Back in November 2013 I set out to do a performance comparison between WebSphere MQ and Apache ActiveMQ. This was a fun project and I am still not completely done with tuning. In this first article I will describe overall approach to my performance project, as well as install and setup and load generation instructions in case you ever wanted to run your own tests. Yes, I will share complete instructions in Open Source style, including full shell scripts for install and load generation. After you read this, it should be “a breeze” to run your own benchmark (just kidding, performance testing is never easy as there are too many variables to control).
Performance benchmarking could be complex and time consuming. For one thing, there are many different choices for possible configurations of hardware, software, load drivers, test applications, etc. No matter the choice, I am sure there will be folks criticizing my selections. Diagram below shows configuration of the test environment used for the benchmark.
- Host server used for the benchmark is IBM x3950 M2 server model 7233-AC1 (circa 2009), 24 cores Intel Zeon X7440 2.66 GHz, 256 GB RAM. Host machine had four 300GB SSD drives.
- Client load driver and messaging servers’ software ran in OS guests powered by Red Hat Enterprise Linux 6.5, 64 bit, kernel 2.6.32-431.el6.x86_64 under the control of VMware ESXi Hypervisor 5.0.
- Each VM has 8 processor cores and 32 GB of RAM.
- I used the latest versions of the messaging software: IBM WebSphere MQ v220.127.116.11 and Apache ActiveMQ 5.9.0 running on Oracle JDK 18.104.22.168 (all of the above 64 bit).
- Load driver used for the benchmark is based on IBM Performance Harness for JMS (see Requestors and Responders in the diagram above and see perfharness.sh in the project download).
- For persistent messaging there are total of 80 remote requestor threads (in 4 different perharness processes, each connecting to its own message server) and similarly 80 responder threads (local to the server). Since I had 4 SSDs and 8 cores on the server, the best performance results were when I ran 4 instances of WMQ and 4 instances of AMQ.
- Each server instance had 5 request queues and 5 reply queues, overall 40 queues for the benchmark overall. Persistent test was run with transactional JMS messages for both WMQ and AMQ.
- All three virtual machines were interconnected via private isolated virtual network using VMXNET3 virtual adapter.
- You may want to see the video of how all this works in this blog post.

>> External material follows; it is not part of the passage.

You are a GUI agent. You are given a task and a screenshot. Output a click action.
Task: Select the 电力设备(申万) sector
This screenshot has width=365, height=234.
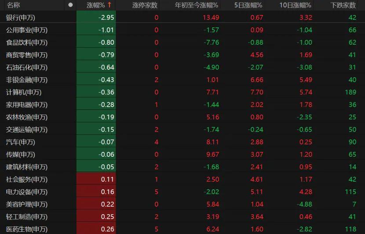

Few words on performance test methodology
Before I get into the specifics of running this test, I would like to make few general observations about the performance testing. Before doing any kind of tuning, you need to run the baseline performance tests and understand your machine physical limitations as well as your out of the box performance.
- Isolate your workload from everything else. Isolate your network, isolate your disks and processors. If you do not, you may get order of magnitude difference in results and not be able to explain it. In my test I was the only one using the server with local disks and private in-memory network between my VMs.
- Test network speed between client and server. This is important as network may be your limiting factor (which it was for me at some point). There are many performance testing tools available for network. I used free and easy to use iperf. Even if you have 10GB Ethernet in your servers, it does not mean you are going to get all that speed. As a matter of fact, so far I only got 3.1 Gbit/sec on my VMXNET3 adapter (about 388 MB/sec) and this is only good for persistent messages as I am only using about 40% of the network capacity. Rate and network requirements for non-persistent messages are 2-4 times higher and I need to double or triple my network speed before I can continue testing non-persistent scenarios. For now I maxed out my network capacity with WebSphere MQ, but still have about 25% of CPU idle.
- For persistent messaging tests you must know raw performance of your disks. I use 4 SSDs for each VM and tested disk read/write by copying and measuring times for many small and large files from one disk to another. This gives me about 744 MB/sec from all four disks combined. This is more speed than I get from my network.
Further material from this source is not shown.